As we learn new things, we are trying to grab that data and update our models so that they reflect new information and then certainly things are changing, right? You saw the impact of social distancing when there were official shut-down orders, and quarantine orders, right, and that had much more of an influence on the trajectory than when once everywhere opened up pretty similarly. There have been both new insights and new data that we need to remodel and reconsider and then there have been underlying changes in how things are spreading and how people and policy have changed.
Barr: Yes. Do you know of any concrete examples of how your resource has influenced policymaking?
Motsinger-Reif: I have one really fun example of public health folks in Ohio working with companies. Apparently, utilities in Ohio, and I didn't know this at all, are competitive. In North Carolina, we've got only one gas company, one electric company, and that's the one I use, but in Ohio, they compete, and they have people knock door-to-door with flyers and advertisements and they use the debate that in these areas the risk was too high and that they shouldn't have people going door-to-door. It was one kind of fun example, and it was somebody that reached out entirely because of the dashboard and we talked about it and she wanted to make sure she was interpreting things right. They sort of stopped that kind of door-to-door canvassing in a particularly high-risk area.
Barr: That's really good! I am very happy. What are your plans for this resource?
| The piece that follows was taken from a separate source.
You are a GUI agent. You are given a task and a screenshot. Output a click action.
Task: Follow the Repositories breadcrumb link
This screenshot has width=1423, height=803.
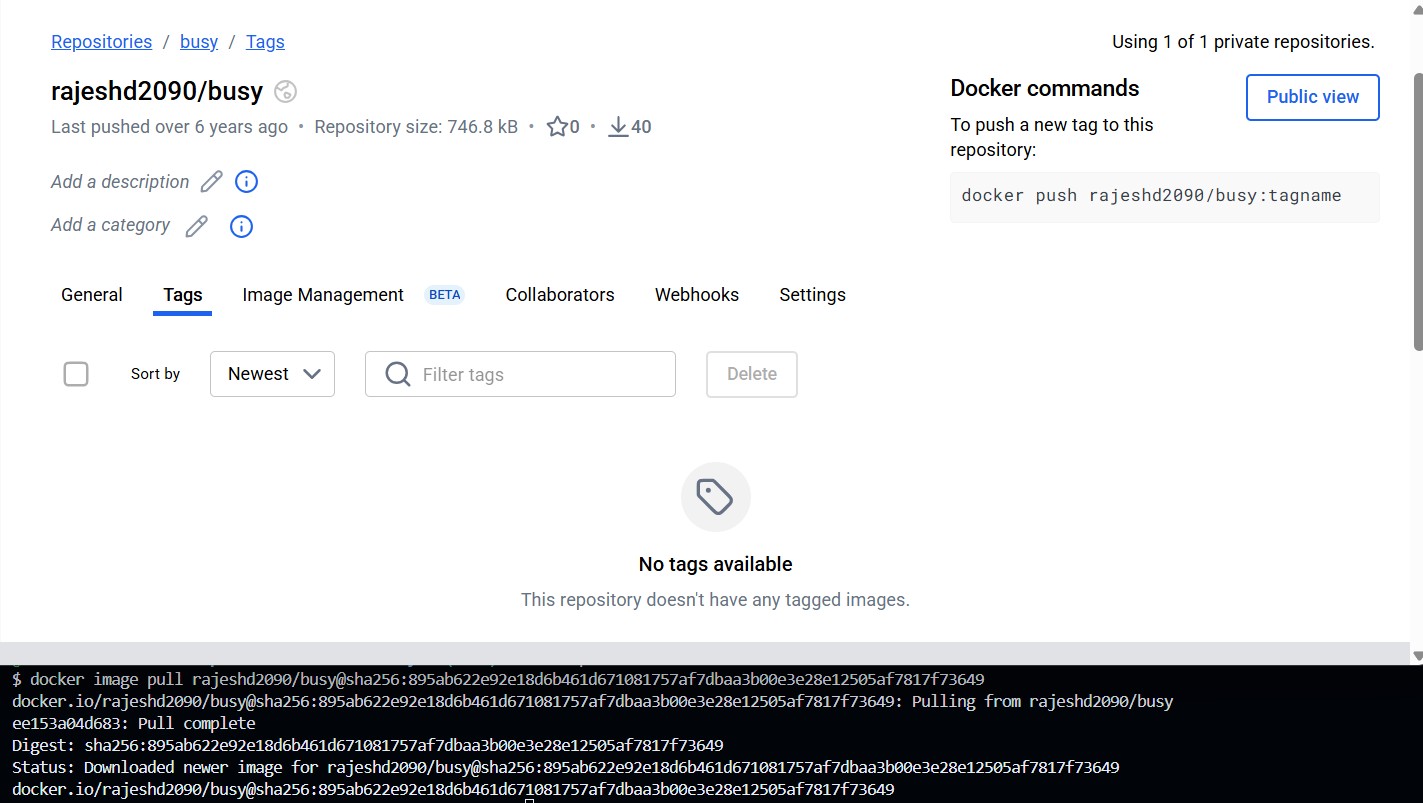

Motsinger-Reif: We are committed to continually updating the data types and that modeling. Our immediate goal is a commitment to making sure we're continuing to document and get the word out. We've got an initial curriculum drafted for some of the local schools. There are some schools in Wake county here that are working with high school students to learn about modeling and math and some of the computer science that goes into it as well as learning about some immediate plans to make sure our models stay up-to-date. We are thinking about new data types so that we are increasing the documentation and dissemination in a way that's useful.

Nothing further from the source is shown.